= GOAL =
Copy out the lines of the listing below exactly, from the line with "This screenshot has width=1456, height=828." to the line with "Looking at the screenshot, I should coord(494,190).", both included.

--- MATERIAL SHOWN ---

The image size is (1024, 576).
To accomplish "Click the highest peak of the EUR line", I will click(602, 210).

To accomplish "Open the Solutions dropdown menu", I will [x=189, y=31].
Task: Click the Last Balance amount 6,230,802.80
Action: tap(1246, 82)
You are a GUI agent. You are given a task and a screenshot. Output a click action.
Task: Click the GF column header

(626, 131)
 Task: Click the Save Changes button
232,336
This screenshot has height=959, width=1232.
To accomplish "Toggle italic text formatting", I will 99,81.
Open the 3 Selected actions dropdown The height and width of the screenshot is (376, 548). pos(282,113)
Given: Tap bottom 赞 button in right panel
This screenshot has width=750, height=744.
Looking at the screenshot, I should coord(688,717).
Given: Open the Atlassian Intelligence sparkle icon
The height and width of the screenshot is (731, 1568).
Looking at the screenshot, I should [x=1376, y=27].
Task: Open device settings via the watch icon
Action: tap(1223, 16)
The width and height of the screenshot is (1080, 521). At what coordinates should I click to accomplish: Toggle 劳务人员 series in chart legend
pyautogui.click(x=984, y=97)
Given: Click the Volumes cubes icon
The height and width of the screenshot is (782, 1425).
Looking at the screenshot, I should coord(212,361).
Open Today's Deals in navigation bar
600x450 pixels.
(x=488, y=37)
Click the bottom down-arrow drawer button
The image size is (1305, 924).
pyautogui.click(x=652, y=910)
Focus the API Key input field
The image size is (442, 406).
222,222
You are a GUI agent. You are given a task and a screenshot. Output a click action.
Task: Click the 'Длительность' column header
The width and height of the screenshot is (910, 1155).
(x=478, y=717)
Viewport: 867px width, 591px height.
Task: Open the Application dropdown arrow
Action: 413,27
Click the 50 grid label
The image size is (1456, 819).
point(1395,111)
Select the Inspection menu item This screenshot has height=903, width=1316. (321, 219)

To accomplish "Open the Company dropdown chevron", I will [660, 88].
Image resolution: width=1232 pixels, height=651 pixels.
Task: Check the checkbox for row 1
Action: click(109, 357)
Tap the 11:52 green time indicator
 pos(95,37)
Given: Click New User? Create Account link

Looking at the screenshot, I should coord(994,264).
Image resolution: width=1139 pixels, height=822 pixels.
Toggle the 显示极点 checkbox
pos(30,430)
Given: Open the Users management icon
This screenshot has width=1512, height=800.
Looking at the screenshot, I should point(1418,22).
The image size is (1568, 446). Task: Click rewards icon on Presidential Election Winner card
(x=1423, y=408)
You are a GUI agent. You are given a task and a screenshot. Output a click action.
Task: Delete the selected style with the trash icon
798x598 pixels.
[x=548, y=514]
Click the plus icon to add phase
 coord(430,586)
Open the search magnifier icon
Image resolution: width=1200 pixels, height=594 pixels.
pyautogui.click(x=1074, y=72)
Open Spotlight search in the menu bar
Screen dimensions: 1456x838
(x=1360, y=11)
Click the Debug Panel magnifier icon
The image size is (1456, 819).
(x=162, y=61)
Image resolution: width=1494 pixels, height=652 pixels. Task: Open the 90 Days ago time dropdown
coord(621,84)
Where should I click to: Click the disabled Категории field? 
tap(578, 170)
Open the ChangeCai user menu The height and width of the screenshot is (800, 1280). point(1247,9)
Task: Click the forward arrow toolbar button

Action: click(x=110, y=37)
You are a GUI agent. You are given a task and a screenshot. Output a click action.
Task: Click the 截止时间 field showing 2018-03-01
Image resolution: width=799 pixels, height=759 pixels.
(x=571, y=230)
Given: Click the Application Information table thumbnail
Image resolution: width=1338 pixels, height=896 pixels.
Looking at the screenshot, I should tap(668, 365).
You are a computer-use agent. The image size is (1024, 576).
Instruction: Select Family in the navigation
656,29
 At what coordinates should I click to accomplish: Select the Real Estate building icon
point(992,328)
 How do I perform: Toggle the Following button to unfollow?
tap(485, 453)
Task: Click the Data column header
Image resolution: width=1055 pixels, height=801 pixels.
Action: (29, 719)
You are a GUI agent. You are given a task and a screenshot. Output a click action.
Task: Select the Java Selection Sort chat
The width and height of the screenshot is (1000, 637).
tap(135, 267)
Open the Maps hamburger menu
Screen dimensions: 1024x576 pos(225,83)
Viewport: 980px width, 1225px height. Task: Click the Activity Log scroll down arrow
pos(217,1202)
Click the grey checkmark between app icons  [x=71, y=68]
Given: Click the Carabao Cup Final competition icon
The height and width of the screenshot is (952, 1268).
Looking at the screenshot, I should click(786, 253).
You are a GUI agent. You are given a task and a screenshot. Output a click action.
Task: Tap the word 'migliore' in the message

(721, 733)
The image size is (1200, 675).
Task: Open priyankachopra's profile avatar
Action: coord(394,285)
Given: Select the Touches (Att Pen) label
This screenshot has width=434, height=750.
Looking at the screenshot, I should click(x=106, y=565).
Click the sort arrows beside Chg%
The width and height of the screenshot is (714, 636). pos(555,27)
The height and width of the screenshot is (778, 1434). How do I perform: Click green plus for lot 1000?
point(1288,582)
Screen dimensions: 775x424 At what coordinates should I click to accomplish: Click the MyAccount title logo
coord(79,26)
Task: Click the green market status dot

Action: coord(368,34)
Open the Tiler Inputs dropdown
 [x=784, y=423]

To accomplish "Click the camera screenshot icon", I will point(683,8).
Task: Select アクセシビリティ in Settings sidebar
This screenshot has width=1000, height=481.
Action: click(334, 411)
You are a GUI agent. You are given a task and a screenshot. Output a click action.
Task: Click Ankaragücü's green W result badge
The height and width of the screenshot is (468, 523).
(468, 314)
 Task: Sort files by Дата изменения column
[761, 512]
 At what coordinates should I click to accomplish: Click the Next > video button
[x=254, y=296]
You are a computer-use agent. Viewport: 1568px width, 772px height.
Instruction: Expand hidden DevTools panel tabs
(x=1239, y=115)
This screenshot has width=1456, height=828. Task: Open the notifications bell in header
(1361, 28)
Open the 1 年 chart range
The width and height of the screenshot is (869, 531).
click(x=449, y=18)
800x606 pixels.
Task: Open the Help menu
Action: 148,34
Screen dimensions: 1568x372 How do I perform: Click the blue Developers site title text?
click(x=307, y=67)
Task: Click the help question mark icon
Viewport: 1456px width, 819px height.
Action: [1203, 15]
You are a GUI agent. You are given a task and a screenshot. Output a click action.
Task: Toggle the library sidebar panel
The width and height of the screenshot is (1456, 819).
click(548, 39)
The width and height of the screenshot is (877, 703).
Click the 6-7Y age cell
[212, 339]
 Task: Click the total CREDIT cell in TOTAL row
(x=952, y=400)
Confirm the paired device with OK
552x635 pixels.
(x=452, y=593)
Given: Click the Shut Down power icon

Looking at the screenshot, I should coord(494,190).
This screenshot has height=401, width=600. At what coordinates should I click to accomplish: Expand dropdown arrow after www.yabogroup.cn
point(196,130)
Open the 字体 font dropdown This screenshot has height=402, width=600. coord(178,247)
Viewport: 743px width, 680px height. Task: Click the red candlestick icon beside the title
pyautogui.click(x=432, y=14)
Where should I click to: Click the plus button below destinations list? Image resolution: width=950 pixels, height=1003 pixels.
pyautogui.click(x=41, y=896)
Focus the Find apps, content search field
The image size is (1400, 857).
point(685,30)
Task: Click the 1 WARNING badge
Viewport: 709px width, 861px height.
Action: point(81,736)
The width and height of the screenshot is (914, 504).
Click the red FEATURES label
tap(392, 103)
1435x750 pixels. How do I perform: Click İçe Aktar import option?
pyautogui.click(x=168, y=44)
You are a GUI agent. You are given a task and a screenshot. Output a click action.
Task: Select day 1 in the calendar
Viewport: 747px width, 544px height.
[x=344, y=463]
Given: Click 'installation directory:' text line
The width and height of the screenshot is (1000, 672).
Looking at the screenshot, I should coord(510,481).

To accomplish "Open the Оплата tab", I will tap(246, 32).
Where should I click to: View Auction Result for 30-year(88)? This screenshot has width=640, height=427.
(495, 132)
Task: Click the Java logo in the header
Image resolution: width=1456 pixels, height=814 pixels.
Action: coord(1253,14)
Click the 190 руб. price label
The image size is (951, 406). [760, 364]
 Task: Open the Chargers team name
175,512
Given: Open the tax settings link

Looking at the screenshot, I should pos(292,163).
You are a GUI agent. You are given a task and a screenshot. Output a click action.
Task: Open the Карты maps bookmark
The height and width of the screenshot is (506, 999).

---

= ANSWER TO THIS TASK =
This screenshot has width=1456, height=828. Task: Open the notifications bell in header
(1361, 28)
Open the 1 年 chart range
The width and height of the screenshot is (869, 531).
click(x=449, y=18)
800x606 pixels.
Task: Open the Help menu
Action: 148,34
Screen dimensions: 1568x372 How do I perform: Click the blue Developers site title text?
click(x=307, y=67)
Task: Click the help question mark icon
Viewport: 1456px width, 819px height.
Action: [1203, 15]
You are a GUI agent. You are given a task and a screenshot. Output a click action.
Task: Toggle the library sidebar panel
The width and height of the screenshot is (1456, 819).
click(548, 39)
The width and height of the screenshot is (877, 703).
Click the 6-7Y age cell
[212, 339]
 Task: Click the total CREDIT cell in TOTAL row
(x=952, y=400)
Confirm the paired device with OK
552x635 pixels.
(x=452, y=593)
Given: Click the Shut Down power icon

Looking at the screenshot, I should coord(494,190).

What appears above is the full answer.